First Hospital Stay
This past Wednesday, Lina had been feeling a little under the weather, so I wasn’t surprised when she wasn’t excited to help me water the garden in the afternoon. She’d been pretty clingy all day. I was watching her out of the corner of my eye as I watered the blueberries, and noticed that she was standing stock still. I shouldn’t have to tell you that this is strange behavior for a two year old. This kid does not simply stand still and ponder the universe. She kicks ass at all times.
I walked over to her, and saw that she was breathing fast and wheezing. Too fast. I grabbed her and strode into the house, initially to find one of our pediatrics books. Wheezing was a new thing for her, and so far was something I’d never had to look up. I actually had the book in my hand when I decided to just call the damn nurse line and ask somebody how worried I should be. I got the answer very quickly, and was told to load the kid up and bring her straight to Children’s Hospital. The nurse would call ahead and let them know we were coming.
Confession: I did not know how to get there. I called Shane to tell him what was going on, then told him I’d call him again from the car for directions. Somehow I got the dogs situated, and got out of the house calmly and quickly. Mostly, I wanted to be fast and to not cause Lina to worry. Luckily, we are often in a hurry when we leave for school in the morning, so she’s used to me calling, “LINA! We have to GO now!”

» **Aim of the task**: Could you give the part of the post about the first hospital stay that opens with "I walked over" and closes with "we were coming." again, switching "nurse line" for "doctor's office"?

» **The data**:
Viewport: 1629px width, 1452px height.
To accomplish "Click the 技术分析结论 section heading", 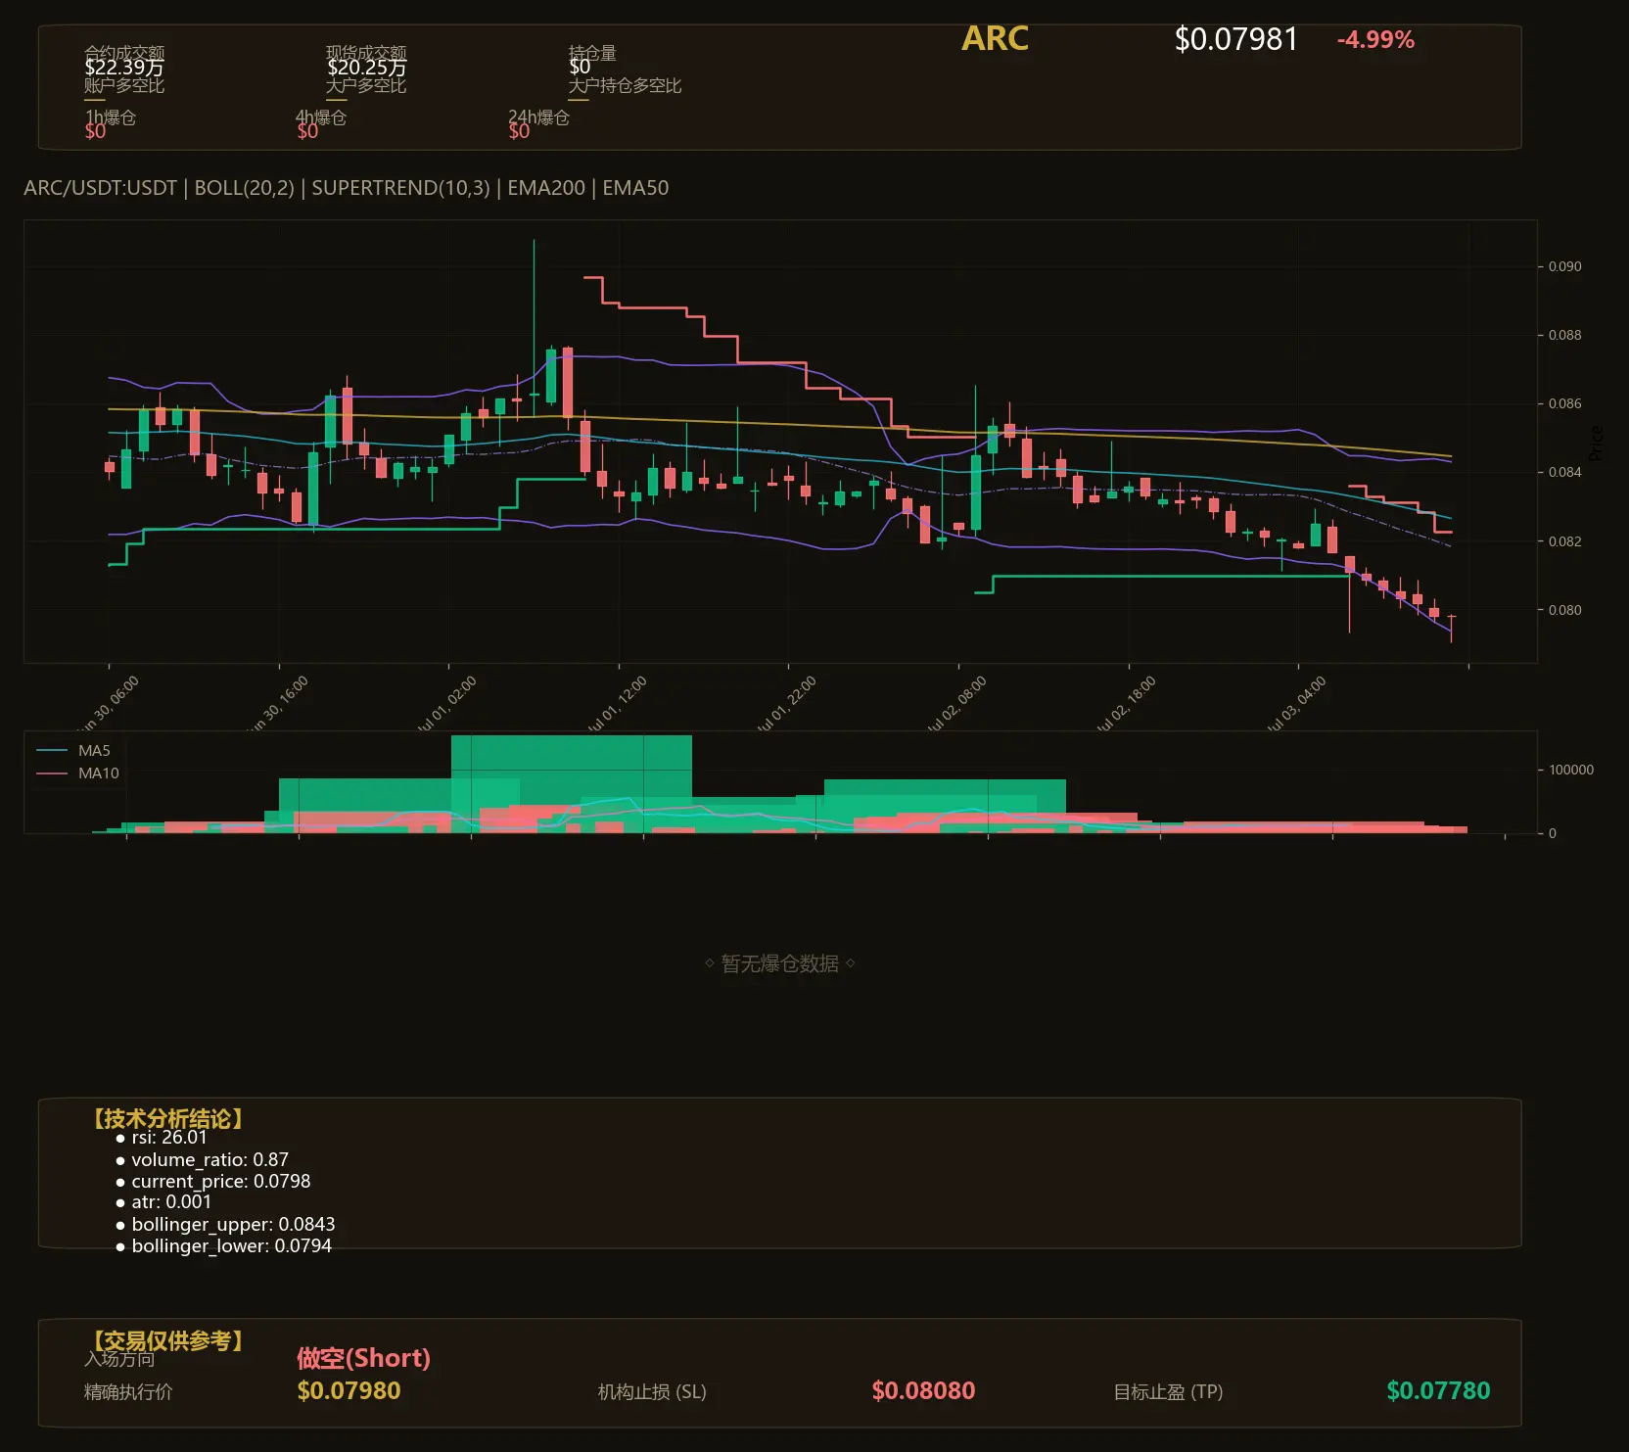I will pos(167,1119).
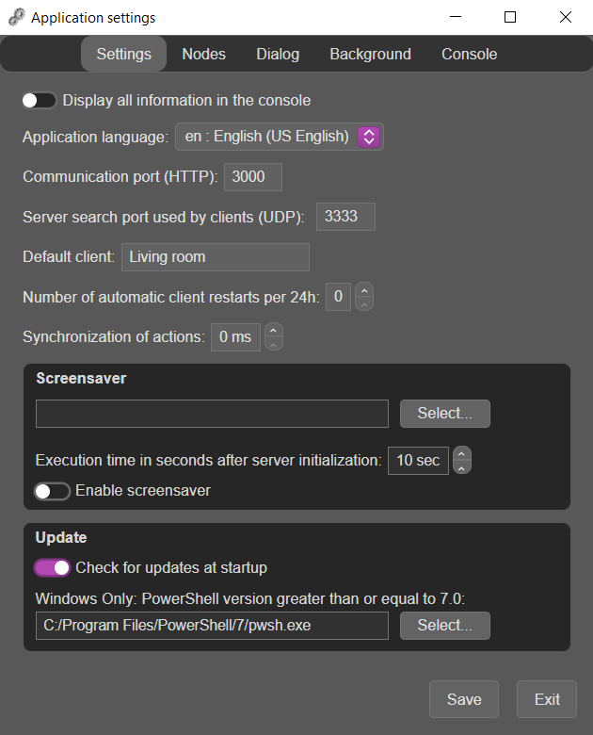Screen dimensions: 593x735
Task: Disable Check for updates at startup
Action: [52, 568]
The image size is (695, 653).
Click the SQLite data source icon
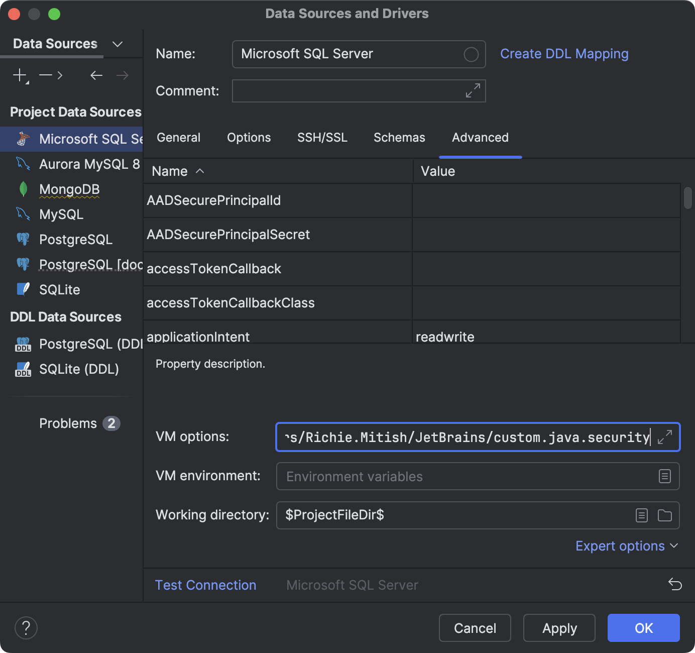coord(23,289)
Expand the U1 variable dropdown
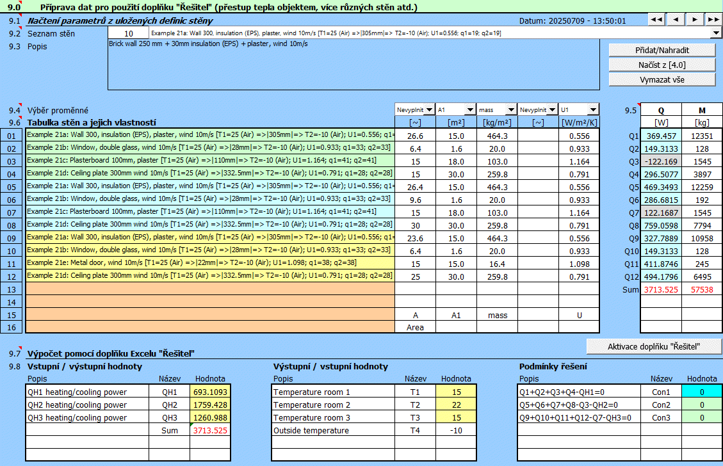Viewport: 723px width, 466px height. point(592,109)
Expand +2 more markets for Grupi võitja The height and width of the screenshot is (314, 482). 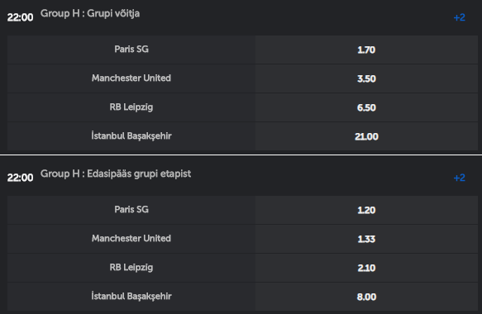(x=459, y=17)
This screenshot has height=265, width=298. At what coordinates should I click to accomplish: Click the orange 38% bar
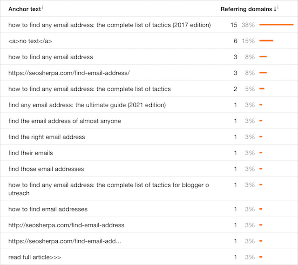(276, 25)
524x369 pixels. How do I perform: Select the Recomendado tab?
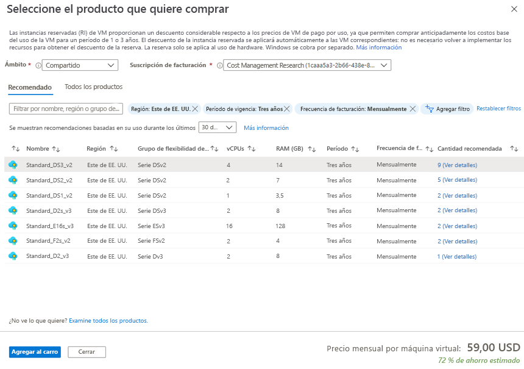click(x=30, y=87)
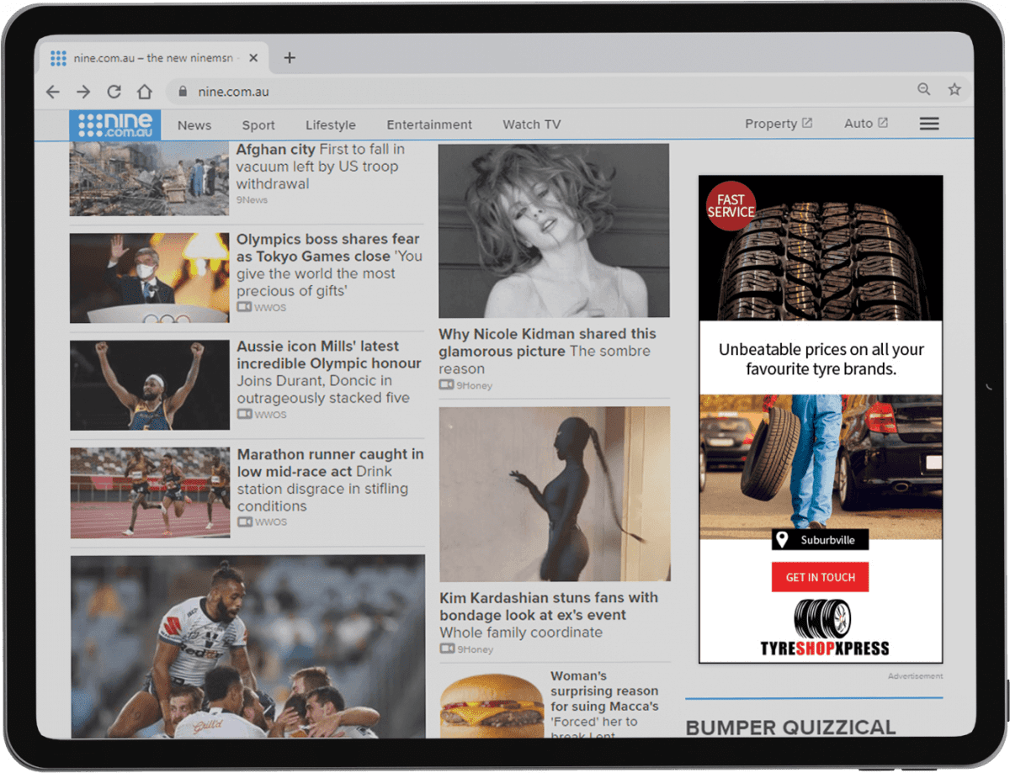
Task: Open the Sport section
Action: (258, 125)
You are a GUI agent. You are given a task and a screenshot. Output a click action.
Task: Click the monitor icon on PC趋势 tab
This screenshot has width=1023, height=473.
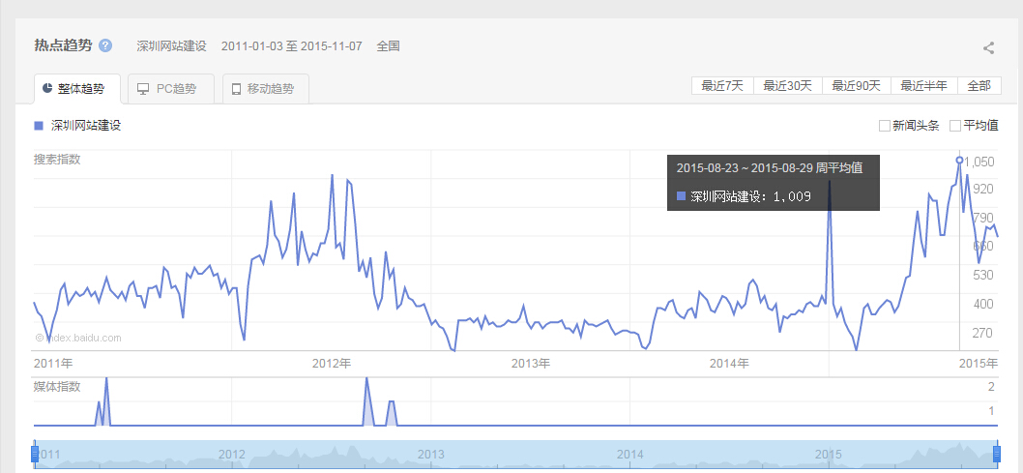pos(143,89)
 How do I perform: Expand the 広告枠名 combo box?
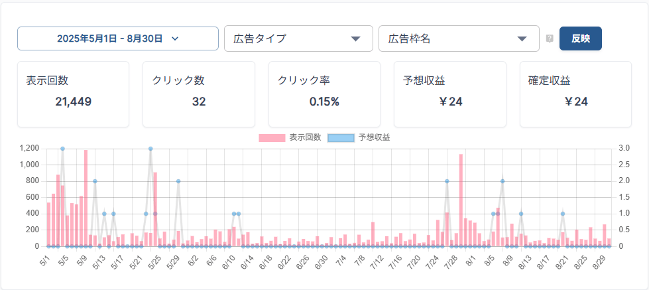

» **Task result**:
I walked over to her, and saw that she was breathing fast and wheezing. Too fast. I grabbed her and strode into the house, initially to find one of our pediatrics books. Wheezing was a new thing for her, and so far was something I’d never had to look up. I actually had the book in my hand when I decided to just call the damn doctor's office and ask somebody how worried I should be. I got the answer very quickly, and was told to load the kid up and bring her straight to Children’s Hospital. The nurse would call ahead and let them know we were coming.